Presence and Predictors of Atrial Low Voltage Zones in Patients with non Cardiovertable Atrial Fibrillation

Ilja Bergt (Dresden)1, S. Richter (Dresden)2, M. Ebert (Dresden)3, A. M. Zedda (Dresden)4, J. Mayer (Dresden)5, S. Ulbrich (Dresden)5, Z. Dindane (Dresden)3, U. Richter (Dresden)5, T. Gaspar (Dresden)5

1Medizinische Fakultät Carl Gustav Carus der TU Dresden Dresden, Deutschland; 2Herzzentrum Dresden GmbH an der TU Dresden Klinik für Innere Medizin und Kardiologie Dresden, Deutschland; 3Herzzentrum Dresden GmbH an der TU Dresden Klinik für Innere Medizin, Kardiologie und Intensivmedizin Dresden, Deutschland; 4Herzzentrum Dresden GmbH an der TU Dresden Rhythmologie Dresden, Deutschland; 5Herzzentrum Dresden GmbH an der TU Dresden Abteilung für Invasive Elektrophysiologie Dresden, Deutschland


Background: Interventional treatment of persistent atrial fibrillation (pAF) presents a challenge due to the lack of clear evidence on adjunctive strategies beyond pulmonary vein isolation (PVI). One promising approach is ablation of left atrial low voltage zones, which has been shown to improve outcomes in patients with pAF. However, reliable assessment of left atrial endocardial voltage requires sinus rhythm (SR). In a significant proportion of patients with persistent atrial fibrillation (pAF) however, restoration of sinus rhythm (SR) cannot be achieved. These may lead to extensive ablations such as defragmentation or empirical isolation of the posterior wall of the left atrium. This study aims to investigate the potential of unsuccessful cardioversion prior ablation as a predictor for the presence of low voltage zones (LVZ) in the left atrium.
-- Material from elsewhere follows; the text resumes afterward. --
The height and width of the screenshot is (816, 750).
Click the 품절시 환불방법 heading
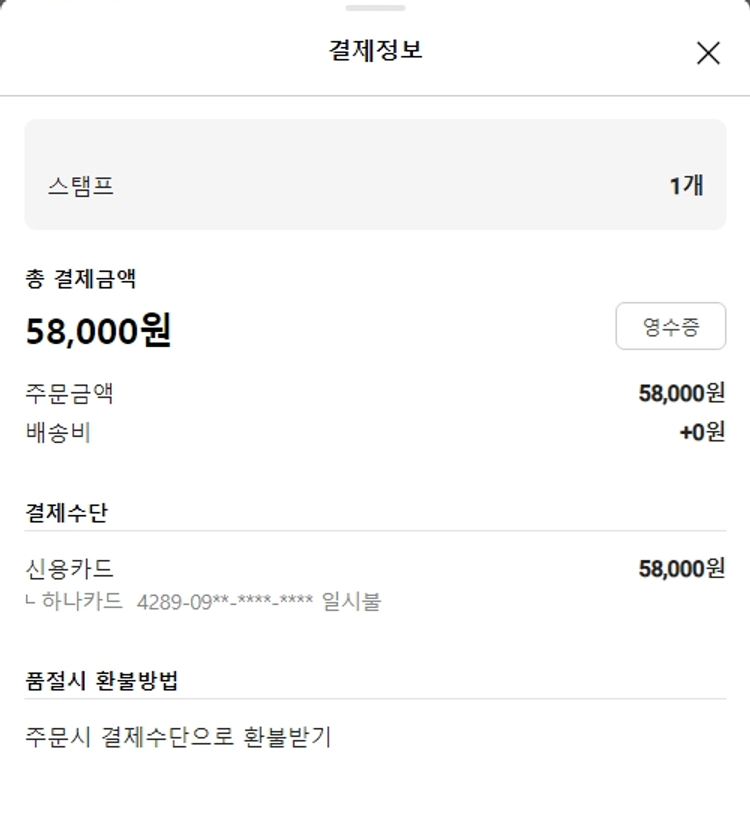[101, 681]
Methods: This retrospective, single-centre study was conducted on 264 patients (31,8% female; age: 67±10 years; mean AF duration: 1-2 years) diagnosed with pAF who underwent catheter ablation between 01/2017 and 01/2020. All patients underwent electrical cardioversion (CV) before ablation. If restoration of SR was achieved, high-density contact mapping was performed in sinus rhythm before pulmonary vein isolation (PVI), in case of unsuccessful initial cardioversion, high-density contact mapping was performed after repeated CV followed the PVI, respectively.
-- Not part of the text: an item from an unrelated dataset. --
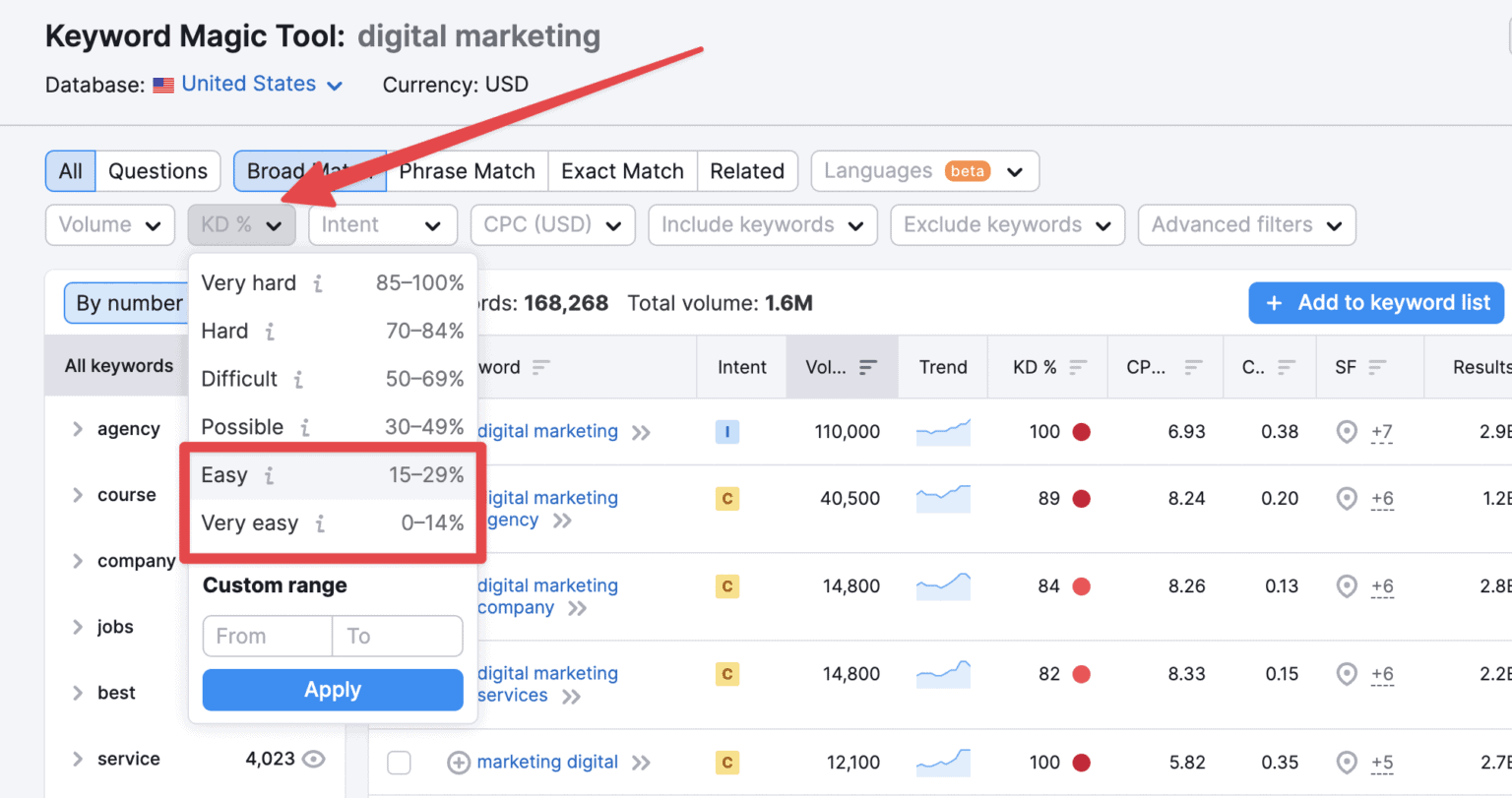
Task: Click the plus icon next to marketing digital keyword
Action: coord(458,762)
Results: Initial cardioversion was unsuccessful in 53 out of 264 (19.7%) patients. Subsequent to pulmonary vein isolation, cardioversion was successful in 47 out of 53 (81%) patients initially considered non-cardiovertible. In 32 out of 53 (60.4%) patients who had an initial unsuccessful cardioversion, no left atrial low voltage was identified. Amongst patients who underwent a successful initial cardioversion, left atrial low voltage zones were apparent in 77 out of 211 patients (36.5%). There is no significant difference in the the presence of left atrial low voltage between patients who had initially successful and unsuccessful CV (χ²(1) = 0.178, p = 0.673, φ = 0.026). According to the ROC analysis, the success of CV does not have any predictive value for LVZ (AUC 0.511).  
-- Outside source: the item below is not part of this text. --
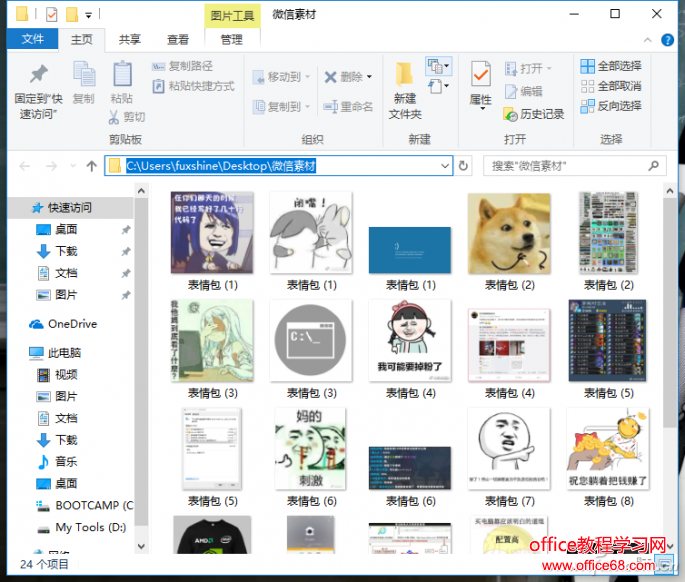
Task: Go up one folder with up arrow
Action: [92, 166]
Conclusion: Cardioversion failure before pulmonary vein isolation does not predict left atrial low-voltage zones (LVZ). PVI alone may be adequate even in patient with clinically “end stage”  non-cardiovertible atrial fibrillation. Ablation beyond pulmonary vein isolation have the potential to overtreat this specific patient group, resulting in an increase in secondary arrhythmias. These findings indicate that even single-shot devices such as balloon-based techniques may be a considerable ablation strategy in these patient cohort.